Choose a medium-medium grind. See the little black dot in the middle of medium? This gives me (granulated sugar)-sized grinds and limits coffee dust. The entire amount goes into a big bowl all at once, so there's no pile of ground coffee lingering, losing those lovely essential oils day after day, as it sits around taking up space on the counter and making you guiltily look around for the coffee bean police, coming to cite you for improper storage of beans.
To the 300 grams of coffee beans, ground, I add 6 cups of COLD water. If you had a whole pound of coffee, or about 5.25 measuring cups or 380 grams, you would need a much bigger bowl and would add 8 cups of water. Use good water. If your water tastes terrible, filter it or get some bottled water. We're working with two ingredients here and they both should be the best they can be.
Give this a stir and do not be alarmed - it does indeed look like sludge but it smells like coffee, and you should have hope. Sometimes the grinds float to the top and make a crust, so I try to stir once or twice during the process. It is not necessary, though.
Now, let it sit for at least 12 hours (overnight works well) or up to 24 hours. Then, you need a manual drip cone and filters. Many filters. Plus something to filter the coffee extract into. I use a Mason jar. With my 300 grams and 6 cups of water, I get out about 20 ounces of extract, which just fits perfectly.
Decant the first filter cone's worth of coffee slurry and let it drip through. I try to get as much of the coffee grounds into one filter as possible before it is full and I use another filter. I wind up using 3 paper filters for each batch. It works best if you are passing by and can top up, then come back later and top up again. When the filter fills up with grounds, it can drip v e r y s l o w l y. This is particularly excruciating if it is morning and you are waiting for this process to finish so you can have a cup of coffee. Hovering like a Serengeti vulture waiting for the old, ailing wildebeest to finally drop is not going to speed the process, no matter how great your need for coffee. Trust me on this. You can store this extract in the fridge for up to 2 weeks, Lynne says, but I have had it in there for 3+ and it has been fine.
Now the magic part - do you want hot coffee? Just add hot water to get the concentration you like. I use 3 or 4 tablespoons of extract in a 12 ounce mug, and fill to the top with water. It makes a fairly thick coffee. Don't like it strong? Use less extract. Like it stronger? Drink extract shots. (...hmmm... ...I should try that one day...)
Want iced coffee? Wait - even easier! Add cold water! Really? Really!
Want Magic Coffee?
Take some Amaretto flavoring - I like Monin O'free because it is the only sugar-free brand that I think doesn't have a funny aftertaste, or just plain funny taste. I get it at my local co-op grocery store.

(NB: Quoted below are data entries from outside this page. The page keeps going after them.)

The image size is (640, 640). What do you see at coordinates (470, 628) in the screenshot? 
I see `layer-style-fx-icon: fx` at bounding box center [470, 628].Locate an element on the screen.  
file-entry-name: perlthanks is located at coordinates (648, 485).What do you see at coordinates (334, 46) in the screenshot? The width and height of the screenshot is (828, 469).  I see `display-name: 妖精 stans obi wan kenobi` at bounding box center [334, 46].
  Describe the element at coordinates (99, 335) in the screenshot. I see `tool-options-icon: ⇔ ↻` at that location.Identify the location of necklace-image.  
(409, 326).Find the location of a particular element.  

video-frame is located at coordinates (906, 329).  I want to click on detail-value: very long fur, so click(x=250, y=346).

Put 1 tablespoons of flavor in a cup. Add 4 Tablespoons of coffee extract.
Fill to near the top with milk - I use 2 %, but you can use soy or whole or skim. I tried coconut milk once and it was not so good.
And now, the pure genius, the true magic .... add coffee ice cubes.
Yes, make ice cubes out of coffee extract. The add them to your iced drinks. Ever been fed up and frustrated of ice melting and diluting your cold coffee drink? Never again! This is not finding world peace, I grant you, but hey, it is one small step towards global harmony and happiness.
The end result is pure coffee perfection. Find yourself a comfy seat on a patio with a great view, get a good newspaper or paperback actually on (gasp) paper, and tuck in.